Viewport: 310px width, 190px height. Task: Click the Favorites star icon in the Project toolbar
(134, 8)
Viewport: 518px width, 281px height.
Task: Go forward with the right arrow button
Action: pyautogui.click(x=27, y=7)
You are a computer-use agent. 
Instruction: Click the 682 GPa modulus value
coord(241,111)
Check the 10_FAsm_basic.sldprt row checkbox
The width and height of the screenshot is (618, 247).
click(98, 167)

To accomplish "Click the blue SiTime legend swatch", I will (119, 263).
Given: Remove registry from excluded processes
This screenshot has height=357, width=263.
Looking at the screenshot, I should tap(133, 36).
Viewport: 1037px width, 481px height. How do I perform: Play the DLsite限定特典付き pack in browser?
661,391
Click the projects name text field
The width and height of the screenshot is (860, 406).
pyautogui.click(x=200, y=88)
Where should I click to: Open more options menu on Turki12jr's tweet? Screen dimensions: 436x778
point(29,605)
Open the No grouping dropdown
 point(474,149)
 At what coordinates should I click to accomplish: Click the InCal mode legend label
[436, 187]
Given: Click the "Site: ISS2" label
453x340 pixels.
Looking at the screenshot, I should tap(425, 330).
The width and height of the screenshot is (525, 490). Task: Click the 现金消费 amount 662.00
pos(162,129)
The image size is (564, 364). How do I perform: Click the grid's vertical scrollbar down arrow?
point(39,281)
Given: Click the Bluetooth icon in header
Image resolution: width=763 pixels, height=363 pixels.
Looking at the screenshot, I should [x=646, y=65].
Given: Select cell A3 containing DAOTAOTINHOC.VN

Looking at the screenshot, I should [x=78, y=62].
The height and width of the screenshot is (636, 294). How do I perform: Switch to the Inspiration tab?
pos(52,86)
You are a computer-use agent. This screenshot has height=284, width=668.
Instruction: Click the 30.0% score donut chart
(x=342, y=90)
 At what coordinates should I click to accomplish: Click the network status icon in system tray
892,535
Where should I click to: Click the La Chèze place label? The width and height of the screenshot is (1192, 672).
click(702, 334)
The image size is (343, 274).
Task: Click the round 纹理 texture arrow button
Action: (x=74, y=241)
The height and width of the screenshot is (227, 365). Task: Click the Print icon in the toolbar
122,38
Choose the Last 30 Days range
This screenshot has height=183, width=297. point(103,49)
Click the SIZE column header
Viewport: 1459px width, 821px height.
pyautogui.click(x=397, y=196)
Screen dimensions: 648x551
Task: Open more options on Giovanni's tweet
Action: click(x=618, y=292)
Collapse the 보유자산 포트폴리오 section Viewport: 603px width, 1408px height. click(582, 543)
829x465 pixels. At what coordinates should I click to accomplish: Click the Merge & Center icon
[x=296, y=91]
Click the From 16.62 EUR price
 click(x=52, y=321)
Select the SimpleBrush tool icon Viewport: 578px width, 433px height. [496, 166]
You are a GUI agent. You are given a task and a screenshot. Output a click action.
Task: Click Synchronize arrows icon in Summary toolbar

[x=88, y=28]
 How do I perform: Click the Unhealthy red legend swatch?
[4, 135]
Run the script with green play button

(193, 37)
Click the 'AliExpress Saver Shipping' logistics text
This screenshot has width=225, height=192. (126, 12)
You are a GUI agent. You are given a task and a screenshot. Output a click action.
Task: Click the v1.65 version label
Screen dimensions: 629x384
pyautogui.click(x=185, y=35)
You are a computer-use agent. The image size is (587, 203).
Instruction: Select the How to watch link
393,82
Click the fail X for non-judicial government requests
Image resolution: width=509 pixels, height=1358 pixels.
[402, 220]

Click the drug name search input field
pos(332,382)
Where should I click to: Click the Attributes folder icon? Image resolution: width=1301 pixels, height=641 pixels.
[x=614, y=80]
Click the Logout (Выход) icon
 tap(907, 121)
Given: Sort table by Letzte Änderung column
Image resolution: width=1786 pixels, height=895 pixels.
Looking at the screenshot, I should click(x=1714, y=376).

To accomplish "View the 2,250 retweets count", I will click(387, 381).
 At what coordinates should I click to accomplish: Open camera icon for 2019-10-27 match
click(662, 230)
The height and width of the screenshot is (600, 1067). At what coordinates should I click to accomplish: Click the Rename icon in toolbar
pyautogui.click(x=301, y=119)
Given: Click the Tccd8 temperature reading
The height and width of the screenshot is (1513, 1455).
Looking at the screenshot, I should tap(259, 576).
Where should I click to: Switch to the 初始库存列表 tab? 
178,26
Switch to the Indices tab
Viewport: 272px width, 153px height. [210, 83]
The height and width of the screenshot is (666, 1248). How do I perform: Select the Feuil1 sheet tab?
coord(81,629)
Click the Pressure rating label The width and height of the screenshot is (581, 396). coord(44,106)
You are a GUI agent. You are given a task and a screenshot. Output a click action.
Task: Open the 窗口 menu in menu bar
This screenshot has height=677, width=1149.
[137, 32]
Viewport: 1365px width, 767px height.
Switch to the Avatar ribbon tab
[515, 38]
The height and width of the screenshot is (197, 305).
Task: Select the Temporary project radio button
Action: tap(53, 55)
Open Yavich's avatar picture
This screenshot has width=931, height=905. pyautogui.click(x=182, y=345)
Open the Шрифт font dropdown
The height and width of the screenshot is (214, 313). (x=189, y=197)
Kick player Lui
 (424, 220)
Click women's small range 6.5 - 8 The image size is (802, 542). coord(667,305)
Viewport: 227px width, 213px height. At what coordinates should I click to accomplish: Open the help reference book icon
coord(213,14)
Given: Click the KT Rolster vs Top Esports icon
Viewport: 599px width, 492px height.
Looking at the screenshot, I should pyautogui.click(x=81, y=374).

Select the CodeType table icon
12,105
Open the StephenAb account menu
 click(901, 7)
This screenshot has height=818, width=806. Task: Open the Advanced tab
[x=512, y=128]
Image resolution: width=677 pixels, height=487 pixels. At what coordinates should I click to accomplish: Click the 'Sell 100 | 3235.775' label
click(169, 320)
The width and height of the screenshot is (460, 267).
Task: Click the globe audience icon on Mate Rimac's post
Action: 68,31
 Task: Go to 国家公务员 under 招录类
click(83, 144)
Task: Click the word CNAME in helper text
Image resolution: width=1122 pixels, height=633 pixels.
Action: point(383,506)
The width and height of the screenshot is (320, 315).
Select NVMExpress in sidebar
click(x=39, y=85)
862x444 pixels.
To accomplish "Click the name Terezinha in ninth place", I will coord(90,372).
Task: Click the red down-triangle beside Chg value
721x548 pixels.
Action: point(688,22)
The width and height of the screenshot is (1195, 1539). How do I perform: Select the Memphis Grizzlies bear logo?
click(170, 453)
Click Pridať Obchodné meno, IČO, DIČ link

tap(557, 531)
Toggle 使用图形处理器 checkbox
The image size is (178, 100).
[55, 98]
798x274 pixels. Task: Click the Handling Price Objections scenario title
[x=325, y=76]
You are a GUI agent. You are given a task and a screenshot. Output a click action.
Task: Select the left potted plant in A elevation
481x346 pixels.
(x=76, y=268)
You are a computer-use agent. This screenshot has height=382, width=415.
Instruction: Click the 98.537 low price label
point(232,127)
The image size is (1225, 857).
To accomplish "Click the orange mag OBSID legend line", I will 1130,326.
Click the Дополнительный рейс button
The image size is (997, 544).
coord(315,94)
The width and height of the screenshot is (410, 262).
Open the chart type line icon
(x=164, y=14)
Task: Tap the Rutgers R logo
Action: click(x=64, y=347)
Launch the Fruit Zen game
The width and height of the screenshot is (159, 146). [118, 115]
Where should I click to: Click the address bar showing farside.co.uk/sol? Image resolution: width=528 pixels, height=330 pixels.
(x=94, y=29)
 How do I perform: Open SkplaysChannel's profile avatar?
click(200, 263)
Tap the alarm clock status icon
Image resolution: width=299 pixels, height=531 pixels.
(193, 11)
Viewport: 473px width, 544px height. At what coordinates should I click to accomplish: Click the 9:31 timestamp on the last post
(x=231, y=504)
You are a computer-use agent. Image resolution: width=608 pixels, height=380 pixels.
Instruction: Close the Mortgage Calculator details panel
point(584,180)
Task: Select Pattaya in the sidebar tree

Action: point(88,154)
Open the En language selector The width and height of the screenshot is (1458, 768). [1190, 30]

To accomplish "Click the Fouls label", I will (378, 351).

^^^^^^^^

--- HOW TO COMPLETE THIS TASK ---
Scan the entries for lines with the word "header". The number of such lines is the whole answer.

--- EXPECTED ANSWER ---
2